Através da discussão aqui levantada pudemos esboçar
a variedade e riqueza do gênero na atualidade. Se Notícias
de uma guerra particular destaca-se pela força expositiva,
das imagens cruentas e da construção de uma situação
verdadeiramente infernal; já O rap do Pequeno Príncipe
contra as almas sebosas tem seu ponto forte na percepção
e representação cinematográfica do movimento hip-hop
- movimento social cuja novidade das proposições pode
ser comparada hoje apenas com o Movimento Sem Terra (MST) -; finalmente
Santo forte demonstra que a palavra é tão vital
para o audiovisual quanto a imagem e se coloca como uma opção
estética para a velha "folclorização"
do popular (17).
E estes filmes não são os únicos de interesse.
Nos anos 90, apenas a título de exemplo, poderíamos citar
como obras de destaque: Conterrâneos velhos de guerra (Vladimir
Carvalho, 1990), Memória (Roberto Henkin, 1990), Hip-hop
SP (Francisco César Filho, 1990), Rota ABC (Francisco
César Filho, 1991), A voz do morto (Sérgio Zeigler
e Vitor Ângelo, 1993), Vala comum (João Godoy, 1994),
Socorro Nobre (Walter Salles, 1995), Mariga (Paolo Gregori,
1995), Nelson Sargento (Estevão Pantoja, 1997), À
meia-noite com Glauber (Ivan Cardoso, 1997), Vitrais (Cecília
Araújo, 1999) e Nós que aqui estamos por vós
esperamos (Marcelo Masagão, 1999). Além disso, a ebulição
em torno do documentário pode ser aferida pelo surgimento de
algumas fontes de financiamento mais ou menos regulares - entre outras,
Instituto Cultural Itaú, Ministério da Cultura, Riofilme,
GNT -, de cursos dedicados ao tema - como o realizado em São
Paulo no segundo semestre de 2000 no Centro Universitário Maria
Antônia -, de eventos - Festival do Filme do Documentário
e Etnográfico de Belo Horizonte, Mostra Internacional do Filme
Etnográfico (RJ) e o É Tudo Verdade - Festival Internacional
de Documentários (RJ/SP) - e teses de pós-graduação.

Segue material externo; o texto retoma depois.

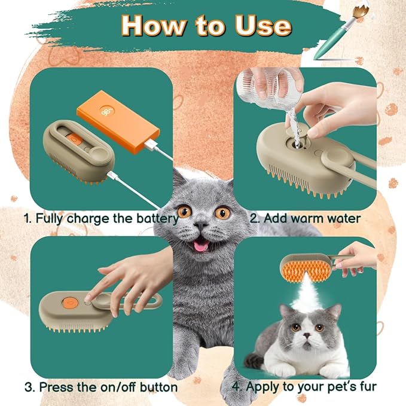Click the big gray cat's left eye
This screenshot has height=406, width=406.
[184, 211]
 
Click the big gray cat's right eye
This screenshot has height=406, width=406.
[223, 212]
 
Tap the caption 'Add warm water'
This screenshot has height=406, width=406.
[305, 218]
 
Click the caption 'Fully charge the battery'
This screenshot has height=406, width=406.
[101, 218]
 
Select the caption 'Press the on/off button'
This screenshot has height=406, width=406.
[101, 387]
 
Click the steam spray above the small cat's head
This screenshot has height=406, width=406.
[308, 293]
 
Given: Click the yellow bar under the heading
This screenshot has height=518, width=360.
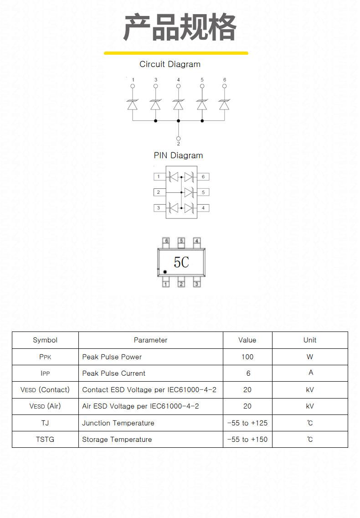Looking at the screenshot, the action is point(176,53).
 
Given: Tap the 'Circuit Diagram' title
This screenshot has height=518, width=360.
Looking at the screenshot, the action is point(170,64).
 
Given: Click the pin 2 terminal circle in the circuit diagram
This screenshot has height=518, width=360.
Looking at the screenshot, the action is point(178,139).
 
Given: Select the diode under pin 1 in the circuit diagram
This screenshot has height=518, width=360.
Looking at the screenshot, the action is point(133,104).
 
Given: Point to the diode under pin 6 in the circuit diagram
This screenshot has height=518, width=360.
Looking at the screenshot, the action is point(224,104).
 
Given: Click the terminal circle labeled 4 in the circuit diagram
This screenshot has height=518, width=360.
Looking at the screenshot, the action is point(178,86).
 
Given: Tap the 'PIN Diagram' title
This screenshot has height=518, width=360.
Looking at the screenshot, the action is point(178,155).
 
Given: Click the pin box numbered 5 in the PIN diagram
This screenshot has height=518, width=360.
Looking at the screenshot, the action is point(203,192).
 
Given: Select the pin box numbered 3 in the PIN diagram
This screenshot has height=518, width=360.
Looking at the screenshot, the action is point(159,208).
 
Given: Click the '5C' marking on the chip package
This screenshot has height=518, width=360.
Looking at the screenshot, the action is point(181,262).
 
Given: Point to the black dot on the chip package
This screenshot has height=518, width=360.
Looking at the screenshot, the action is point(165,272).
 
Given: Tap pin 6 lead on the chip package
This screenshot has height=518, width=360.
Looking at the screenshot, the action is point(166,243).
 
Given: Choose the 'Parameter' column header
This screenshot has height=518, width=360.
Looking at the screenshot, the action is point(150,340).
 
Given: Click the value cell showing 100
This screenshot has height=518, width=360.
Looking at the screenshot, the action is point(247,357).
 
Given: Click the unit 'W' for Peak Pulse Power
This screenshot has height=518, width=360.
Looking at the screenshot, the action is point(310,357).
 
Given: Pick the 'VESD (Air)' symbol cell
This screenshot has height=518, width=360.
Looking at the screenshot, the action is point(45,406).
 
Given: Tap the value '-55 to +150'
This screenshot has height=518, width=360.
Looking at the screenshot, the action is point(247,440).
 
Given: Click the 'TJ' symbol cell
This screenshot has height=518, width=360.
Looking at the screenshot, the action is point(45,423).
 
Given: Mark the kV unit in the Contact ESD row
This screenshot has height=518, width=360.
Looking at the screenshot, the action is point(310,390).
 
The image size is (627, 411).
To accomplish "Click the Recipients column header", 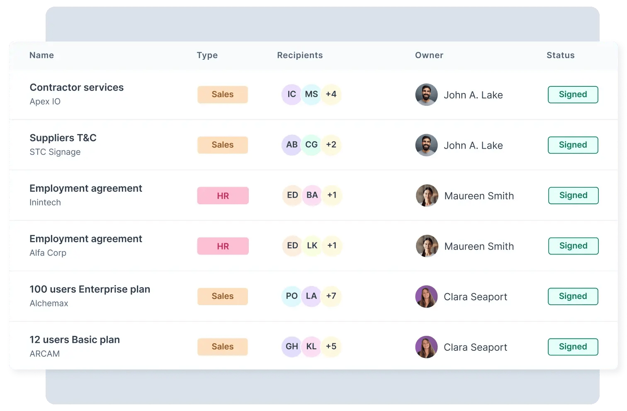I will [300, 55].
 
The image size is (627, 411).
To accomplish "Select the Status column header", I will [560, 55].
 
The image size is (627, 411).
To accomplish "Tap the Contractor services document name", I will [77, 88].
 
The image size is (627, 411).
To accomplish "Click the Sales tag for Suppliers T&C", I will [223, 145].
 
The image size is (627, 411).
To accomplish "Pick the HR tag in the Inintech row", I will [223, 196].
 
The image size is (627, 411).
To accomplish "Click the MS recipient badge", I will [311, 94].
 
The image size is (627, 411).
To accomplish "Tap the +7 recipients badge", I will [331, 296].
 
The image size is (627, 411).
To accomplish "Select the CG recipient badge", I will [311, 145].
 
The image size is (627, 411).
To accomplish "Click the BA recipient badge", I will [312, 195].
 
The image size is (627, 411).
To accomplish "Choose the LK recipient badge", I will [312, 246].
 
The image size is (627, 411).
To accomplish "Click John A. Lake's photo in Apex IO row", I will [426, 95].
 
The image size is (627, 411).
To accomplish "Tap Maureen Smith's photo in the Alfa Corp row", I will [427, 246].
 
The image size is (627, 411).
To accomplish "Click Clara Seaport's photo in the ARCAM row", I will [426, 347].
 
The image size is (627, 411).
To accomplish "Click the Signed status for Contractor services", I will [573, 95].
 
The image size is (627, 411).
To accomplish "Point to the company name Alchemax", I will [49, 303].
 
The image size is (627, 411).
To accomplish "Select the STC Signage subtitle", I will [55, 152].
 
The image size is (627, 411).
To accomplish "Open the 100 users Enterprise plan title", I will [90, 289].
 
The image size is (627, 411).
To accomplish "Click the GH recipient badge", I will [292, 347].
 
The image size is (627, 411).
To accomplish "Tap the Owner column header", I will [429, 55].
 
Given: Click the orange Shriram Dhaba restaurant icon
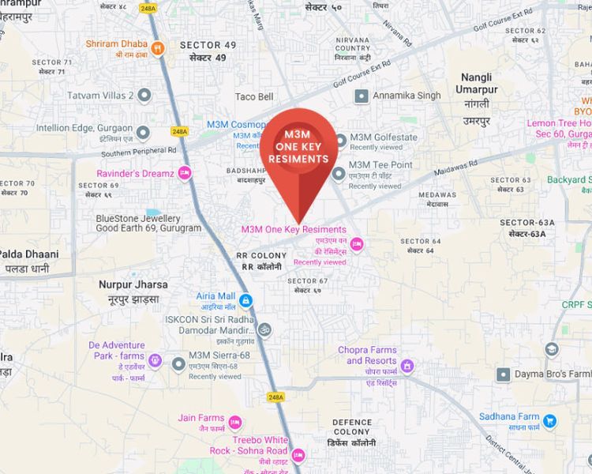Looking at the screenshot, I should (158, 48).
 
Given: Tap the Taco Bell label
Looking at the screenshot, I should (254, 96).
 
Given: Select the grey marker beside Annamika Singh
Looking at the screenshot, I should (362, 96).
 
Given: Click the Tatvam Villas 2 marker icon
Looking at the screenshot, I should (144, 96).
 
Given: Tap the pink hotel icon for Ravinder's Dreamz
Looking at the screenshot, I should (185, 173).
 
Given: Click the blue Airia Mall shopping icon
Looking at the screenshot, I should (245, 301).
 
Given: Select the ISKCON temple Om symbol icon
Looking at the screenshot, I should (264, 325).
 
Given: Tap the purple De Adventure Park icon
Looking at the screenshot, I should (155, 362).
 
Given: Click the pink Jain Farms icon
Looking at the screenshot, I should (234, 423).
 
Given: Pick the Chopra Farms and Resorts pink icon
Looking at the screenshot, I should (407, 365).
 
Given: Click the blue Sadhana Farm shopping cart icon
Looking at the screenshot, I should (550, 422).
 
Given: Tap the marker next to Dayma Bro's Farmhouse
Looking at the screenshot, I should (503, 374).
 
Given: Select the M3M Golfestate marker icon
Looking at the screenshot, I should (340, 141).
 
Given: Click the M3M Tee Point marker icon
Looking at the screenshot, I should (339, 174).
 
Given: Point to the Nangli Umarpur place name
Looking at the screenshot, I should (478, 84).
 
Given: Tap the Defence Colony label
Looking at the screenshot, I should (351, 427).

De resto, é necessário lembrar que o documentário
passa hoje por todo um processo de renovação tanto no
nível da produção - através de diretores
como Errol Morris, Michael Moore ou Trinh T. Minh-ha - quanto da teorização
- através de ensaístas como Bill Nichols, Michael Renov
ou Brian Winston.
Entretanto, para tornar o quadro brasileiro mais realista é necessário
questionar dois pontos, um no nível da circulação
e outro no nível ideológico. Se a difusão da produção
nacional já é ruim, a do documentário então
quase inexiste se restringindo na maior parte das vezes aos festivais
de cinema e aos canais de TV paga, o que inviabiliza qualquer diálogo
amplo com o público e especificamente com os segmentos pobres,
limitadas ao eterno papel de objeto dos filmes. Do ponto de vista ideológico
chama atenção a ausência quase absoluta no documentário
brasileiro atual de temas que envolvam diretamente a classe média
com um padrão mínimo de abrangência e reflexão
crítica, fica no ar quais as causas deste vazio (18).